(Given records begins)

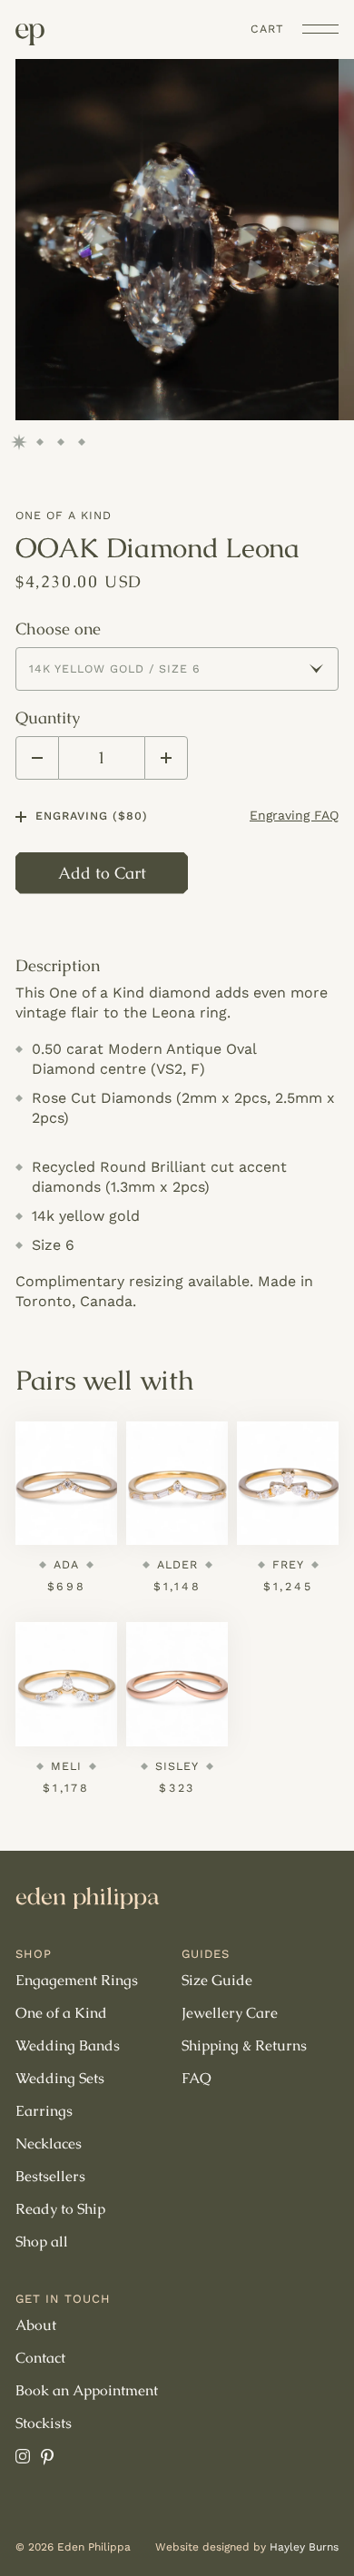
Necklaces (48, 2144)
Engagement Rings (76, 1980)
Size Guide (217, 1980)
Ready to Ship (60, 2209)
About (35, 2325)
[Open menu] (320, 29)
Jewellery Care (230, 2013)
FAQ (196, 2078)
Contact (40, 2358)
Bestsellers (50, 2176)
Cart (267, 28)
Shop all (41, 2242)
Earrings (44, 2111)
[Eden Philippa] (29, 34)
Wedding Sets (59, 2078)
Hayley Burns (304, 2547)
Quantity (47, 718)
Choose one (58, 629)
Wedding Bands (67, 2046)
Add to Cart (102, 872)
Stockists (43, 2423)
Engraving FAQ (294, 815)
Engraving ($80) (91, 815)
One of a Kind (63, 515)
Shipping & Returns (244, 2046)
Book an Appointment (86, 2391)
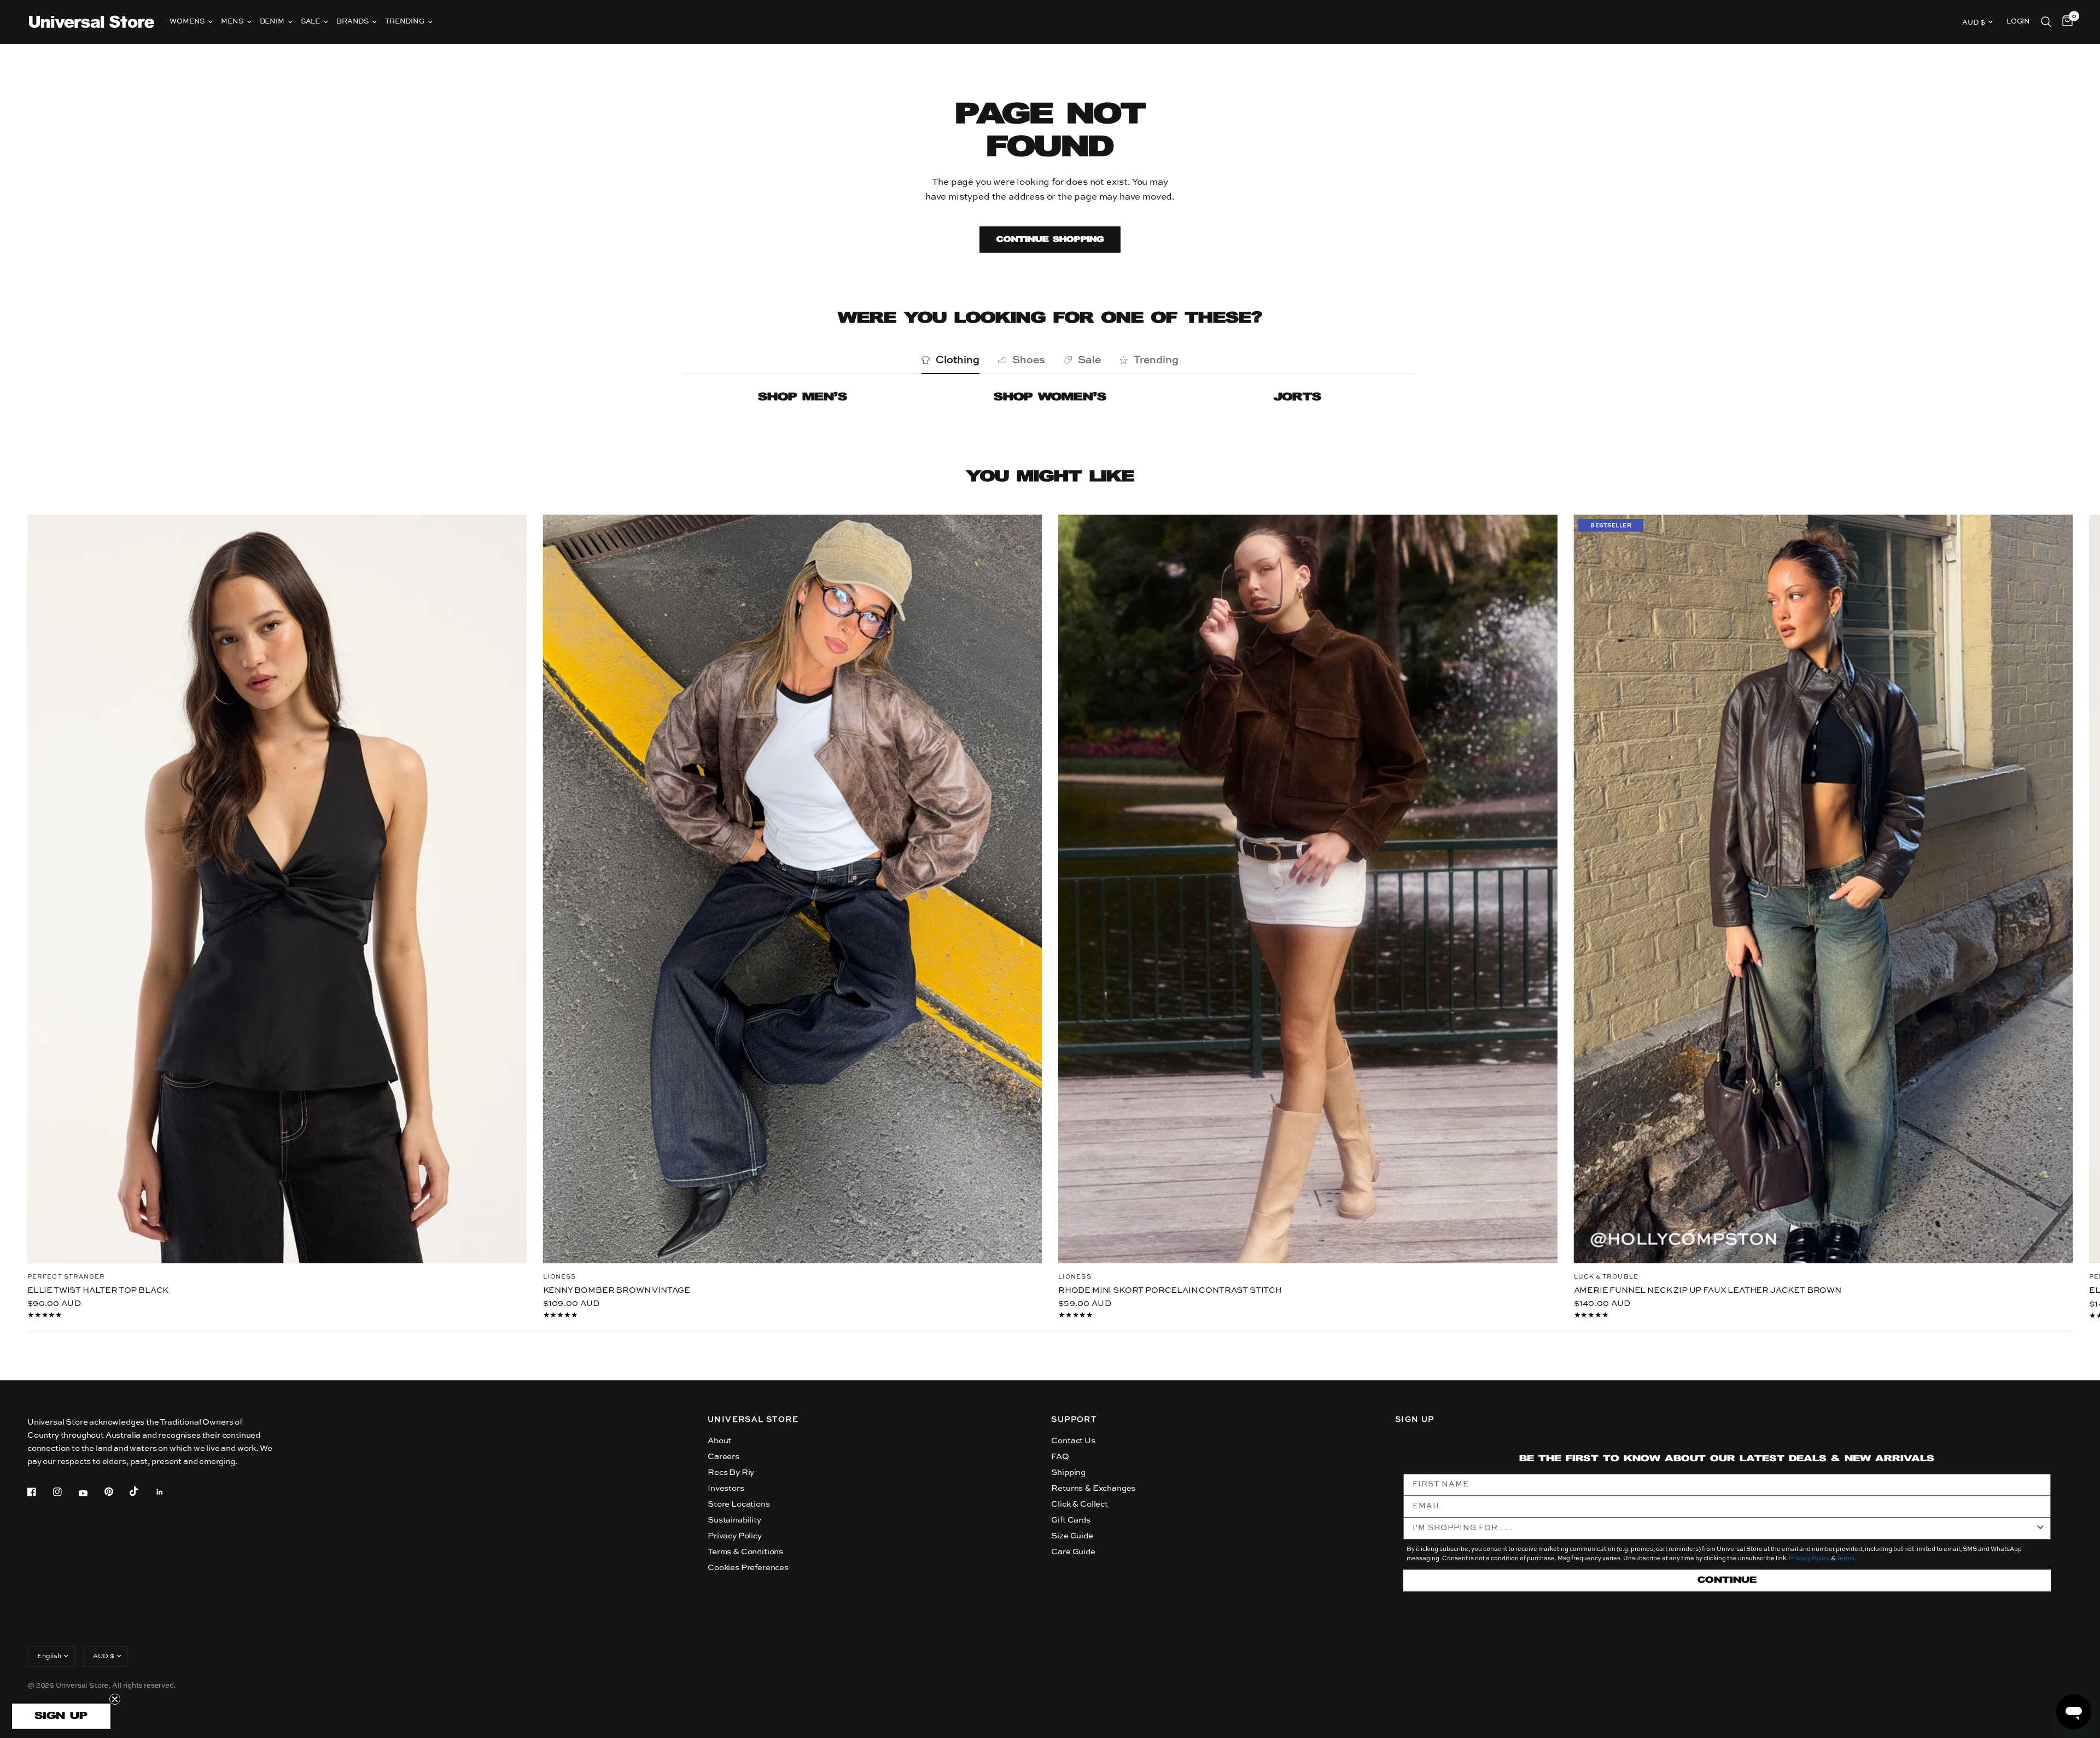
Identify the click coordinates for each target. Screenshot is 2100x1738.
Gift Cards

(Given records ends)

» **Exercise prompt**: Leave the images aside and return the records above exactly as written.

» **Your solution**:
Necklaces (48, 2144)
Engagement Rings (76, 1980)
Size Guide (217, 1980)
Ready to Ship (60, 2209)
About (35, 2325)
[Open menu] (320, 29)
Jewellery Care (230, 2013)
FAQ (196, 2078)
Contact (40, 2358)
Bestsellers (50, 2176)
Cart (267, 28)
Shop all (41, 2242)
Earrings (44, 2111)
[Eden Philippa] (29, 34)
Wedding Sets (59, 2078)
Hayley Burns (304, 2547)
Quantity (47, 718)
Choose one (58, 629)
Wedding Bands (67, 2046)
Add to Cart (102, 872)
Stockists (43, 2423)
Engraving FAQ (294, 815)
Engraving ($80) (91, 815)
One of a Kind (63, 515)
Shipping & Returns (244, 2046)
Book an Appointment (86, 2391)
Identify the click coordinates for each target. Screenshot is 2100x1738.
Gift Cards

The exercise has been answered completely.